Testo di riferimento:
────

La sciatrice Sofia Goggia, a poco meno di dieci anni compiuti, aveva scritto in una scheda della scuola di sci che il suo obiettivo era vincere la medaglia olimpica di discesa libera: quindici anni dopo ci sarebbe riuscita. Un po’ come lei, Luca Jacoboni, classe ’95 e in arte Fosco17, racconta che alle medie non sapeva suonare nessuno strumento e girava per la scuola dicendo che avrebbe voluto fare “il musico fallito”: diversi anni dopo ci sarebbe riuscito.

Fosco17, dopo la partecipazione nel 2018 a Sanremo Giovani con il singolo Dicembre è uscito a marzo 2019 con il suo primo Ep, Prima Stagione. A novembre, anticipato dall’uscita del singolo Una canzone da falò, ha pubblicato il suo primo album, Dodici Mesi.

Un anno intero in un disco fra amori, quotidianità, silenzi, vita propria e vite degli altri: dodici capitoli di un romanzo dal finale aperto, un’unica trama fatta di momenti diversi. Canzoni che parlano in prima persona delle storie di tutti, delle cose degli altri. Un disco che parla di sé parlando per tutti, dove non esiste uno spazio o un luogo, ma si compone di voci diverse che gli danno aria.

Luca nelle canzoni ha la voce da playboy, ma mentre mi racconta di questo disco si sente ancora la voce del ragazzino che scalpita dentro, quello innamorato del Bologna Fc e che sogna il goal al Dall’Ara ma con la maglia giallonera del Collettivo Hmcf, la “polisportiva culturale” di Bologna che l’ha lanciato nel 2018 e con cui condivide ancora oggi il suo percorso. Ve l’abbiamo raccontata qui.

Quel ragazzino scalpitante continua a farsi spazio, ha cominciato un tour che passerà anche da Bologna questo sabato, 11 gennaio, al Covo Club e pare abbia già pronto il prossimo disco.

────

Istruzione: Ricopia parola per parola il brano del testo su Fosco17 che va da "Luca nelle canzoni" a "l’abbiamo raccontata qui.", estremi inclusi. Rispondi basandoti soltanto sul testo su Fosco17.

Righe fornite:
────

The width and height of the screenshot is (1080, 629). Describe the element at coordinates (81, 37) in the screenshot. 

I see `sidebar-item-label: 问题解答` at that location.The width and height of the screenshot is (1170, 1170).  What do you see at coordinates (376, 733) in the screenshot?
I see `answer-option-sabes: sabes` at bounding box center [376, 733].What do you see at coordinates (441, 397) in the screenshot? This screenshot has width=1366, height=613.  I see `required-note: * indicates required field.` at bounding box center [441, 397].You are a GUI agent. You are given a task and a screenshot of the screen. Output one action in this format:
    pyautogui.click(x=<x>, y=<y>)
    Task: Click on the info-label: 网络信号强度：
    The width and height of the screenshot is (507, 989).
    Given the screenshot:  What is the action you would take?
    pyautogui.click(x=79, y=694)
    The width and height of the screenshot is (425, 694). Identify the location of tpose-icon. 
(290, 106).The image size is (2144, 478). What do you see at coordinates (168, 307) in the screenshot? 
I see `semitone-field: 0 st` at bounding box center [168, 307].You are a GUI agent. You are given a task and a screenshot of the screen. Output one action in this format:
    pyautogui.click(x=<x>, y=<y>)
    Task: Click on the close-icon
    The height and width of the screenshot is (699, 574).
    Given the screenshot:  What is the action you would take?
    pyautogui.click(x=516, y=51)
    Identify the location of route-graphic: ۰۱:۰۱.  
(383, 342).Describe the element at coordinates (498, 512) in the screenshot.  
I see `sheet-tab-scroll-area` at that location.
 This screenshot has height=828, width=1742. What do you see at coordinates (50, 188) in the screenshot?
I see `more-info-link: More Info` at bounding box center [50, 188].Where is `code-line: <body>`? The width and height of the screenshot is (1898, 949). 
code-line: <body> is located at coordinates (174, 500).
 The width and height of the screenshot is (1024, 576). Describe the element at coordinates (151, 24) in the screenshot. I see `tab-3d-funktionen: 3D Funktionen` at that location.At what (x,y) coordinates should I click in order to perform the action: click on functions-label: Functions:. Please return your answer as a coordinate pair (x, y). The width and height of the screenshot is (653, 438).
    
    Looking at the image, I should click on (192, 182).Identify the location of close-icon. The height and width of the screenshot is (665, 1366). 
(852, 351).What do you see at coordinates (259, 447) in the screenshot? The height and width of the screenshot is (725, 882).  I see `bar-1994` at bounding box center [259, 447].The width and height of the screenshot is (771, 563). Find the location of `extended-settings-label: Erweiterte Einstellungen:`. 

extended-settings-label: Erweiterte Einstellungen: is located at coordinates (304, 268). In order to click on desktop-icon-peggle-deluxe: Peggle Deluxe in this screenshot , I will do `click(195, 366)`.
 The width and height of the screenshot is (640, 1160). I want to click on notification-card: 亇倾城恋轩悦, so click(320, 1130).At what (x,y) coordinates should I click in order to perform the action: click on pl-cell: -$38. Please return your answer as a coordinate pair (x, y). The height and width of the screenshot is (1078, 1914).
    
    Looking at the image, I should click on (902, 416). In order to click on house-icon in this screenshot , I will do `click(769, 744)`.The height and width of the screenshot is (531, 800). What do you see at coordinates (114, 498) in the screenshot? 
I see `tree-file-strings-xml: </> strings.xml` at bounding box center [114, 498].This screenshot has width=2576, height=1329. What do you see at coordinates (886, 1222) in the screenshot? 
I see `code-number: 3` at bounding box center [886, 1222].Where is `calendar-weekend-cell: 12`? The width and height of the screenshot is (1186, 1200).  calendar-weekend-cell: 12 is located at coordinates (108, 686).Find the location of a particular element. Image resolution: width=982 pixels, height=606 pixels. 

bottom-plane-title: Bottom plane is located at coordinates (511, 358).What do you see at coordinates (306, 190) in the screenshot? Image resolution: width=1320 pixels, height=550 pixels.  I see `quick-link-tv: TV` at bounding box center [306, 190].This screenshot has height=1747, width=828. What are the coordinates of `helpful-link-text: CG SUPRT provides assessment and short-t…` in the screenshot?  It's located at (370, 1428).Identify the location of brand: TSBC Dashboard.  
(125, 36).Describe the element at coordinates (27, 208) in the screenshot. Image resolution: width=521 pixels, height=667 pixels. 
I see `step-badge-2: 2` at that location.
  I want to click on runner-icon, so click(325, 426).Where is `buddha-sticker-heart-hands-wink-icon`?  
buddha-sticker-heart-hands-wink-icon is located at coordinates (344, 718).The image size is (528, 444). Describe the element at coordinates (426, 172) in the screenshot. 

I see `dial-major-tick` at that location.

────

Risposta:
Luca nelle canzoni ha la voce da playboy, ma mentre mi racconta di questo disco si sente ancora la voce del ragazzino che scalpita dentro, quello innamorato del Bologna Fc e che sogna il goal al Dall’Ara ma con la maglia giallonera del Collettivo Hmcf, la “polisportiva culturale” di Bologna che l’ha lanciato nel 2018 e con cui condivide ancora oggi il suo percorso. Ve l’abbiamo raccontata qui.